I guy I work with built a decent pond last year. I referred him the SWCD as well. He got ideas from them and they also sold him fish for stocking his pond. Also check this site out by the Ohio Div. of Wildlife. It is there pond management site. 
http://www.ohiodnr.com/wildlife/fishing/pond/default.htm


----------



## jkeeney20 (Mar 21, 2006)

I had tried the lower part of my land, but said it was to low...they said the water would fluctuate with the river, which is across the road. I was wanting to try and build it on the higher part of my land. I have dug about 5-7ft down in a few areas and hit clay, but some areas about 20ft away is just regular soil. Should I just have someone come in and tell me the best bet or what ever. I just like to have something about 10-15ft at most to keep some bass and bluegill in, maybe a few small channel cats. If it doesn't hold water, can't you bring in clay from other areas. Thanks agian!


----------



## matt (Nov 27, 2005)

HEY KEENEY
how big is your small pond gonna be
i've dug many from 10 bi 20 to 20 bi 40 that fit into peoples smaller yards and they've always held fish well
gills bass and crappies and cats


----------



## jkeeney20 (Mar 21, 2006)

I only have a few spots that it could go unless I cut a few trees out of the way or what not. The place I would like to have it build would let it be about 30ft by 20ft or close to that, just want it to be about 10ft deep or so and hold bluegill, bass, and maybe some small catfish. Nothing spectacular! Not sure what to do really with the area....not sure what would be the best location...and not sure what it would even cost? Like to have someone come in and just look and see what they think.


----------



## JIG (Nov 2, 2004)

Maybe if we could see some pics. Might be easier than goin blind. You can move clay but takes a heavier machine. As far as the clay to top soil,Might have to go too higher ground. Most top soil lays towards the creek bed. If you got clay towards higher ground Id say your in good shape. Permit pending. Also seem small ponds with cats and bass. They ate all the small gills.


----------



## Kyfisherman1 (Mar 22, 2007)

30ft by 20ft won't hold many fish at all, a good dozer man could knock that out in a few hours.


----------



## jkeeney20 (Mar 21, 2006)

I could make it larger, but I would have to move a few trees. If I cut down a few trees and the dozer pulled them out. Would the pond be okay in that area. If thats the case I could build one that was at least 50ft by 60ft or larger. if it was clay that is. I'll get some pics and see what you guys think. Thanks agian!


----------



## Kyfisherman1 (Mar 22, 2007)

don't worry about the trees, remove em........ if its clay your okay, we have a goldfish pond for bait that is 30' circle, no way it could hold many real fish


----------



## Got One (May 26, 2006)

Here's some pics of the small pond we put in. It's about 50x30 and 11 ft deep in the center. We hit alot of clay so it sealed great.Also found 4 small springs while digging which filled it just fine in about a week and a half. I am on a self sufficent stocking program which consists of 35 bass (5 inch),40 adult gills,20 big hybrid gills, and about 25,000 fathead minnows. Last spring is when I started stocking and the fish are growing very fast. I also installed a aeriation system which runs 12 a day to keep the water turned over for bottom oxygen. A small wobl compressor and a good diffuser is very inexpensive to run with great results. Good Luck!!!


----------



## BottomBouncer (Jan 20, 2005)

A lady my mom works with had a 3/4 acre pond put in for around $3,000. Not bad I think....


----------



## jkeeney20 (Mar 21, 2006)

Been a while, been looking at some ponds to get ideas....here is 2 spots that could be used to build a pond...bigger the better...the first pic is where I want it, but don't know if its a good location...let me know what you guys think..Thanks agian!


----------



## CoolWater (Apr 11, 2004)

Good luck on your pond endevaor, looks like plenty of room for it.

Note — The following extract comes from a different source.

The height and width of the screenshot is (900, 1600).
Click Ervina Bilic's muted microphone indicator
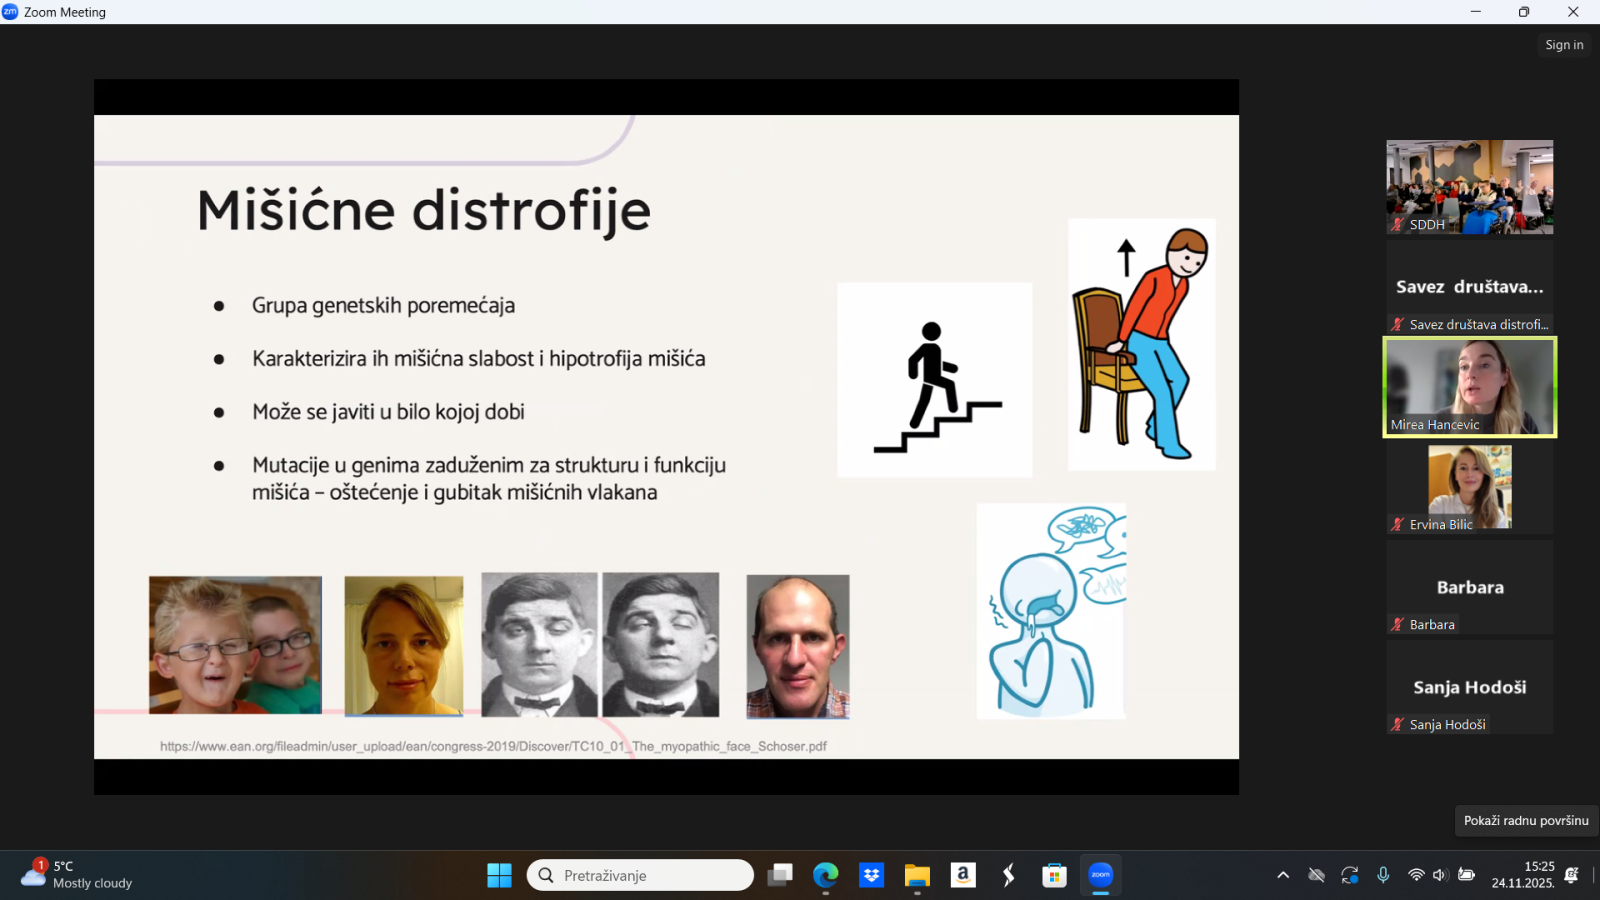click(1398, 525)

Just make sure you go through the appropriate 'legal' channels to do it. I have friends that built a house in Oak Harbor and put in a pond on their property... only to find out they were on or disrupted some yada yada old flood plain / drainage plain... don't know all the details but I know they have been in court since they built it.


----------



## Orlando (Apr 12, 2004)

Buliding a pond is alot more than just digging a hole. Thats why you see alot of ponds that dry up in the dry season, they leak. Make sure you hire someone who actually is a expert in pond building. A pond can be made to work just about anywhere even in bad soil as long as they bring in clay and run a sheeps foot over it and you have enough run off in it to fill with water. Good luck


----------



## bumblebee (Mar 14, 2007)

We owned some dirt rigs when I was in high school and we would built ponds and levy's in the off season. Not sure if you have any landgraders in the area or a farmer with 8-12 yard buckets but I would at least check it out. We could build a pond for about half what a dozer would cost. The only issue may be the limited space and type of soil. Hope this helps.


----------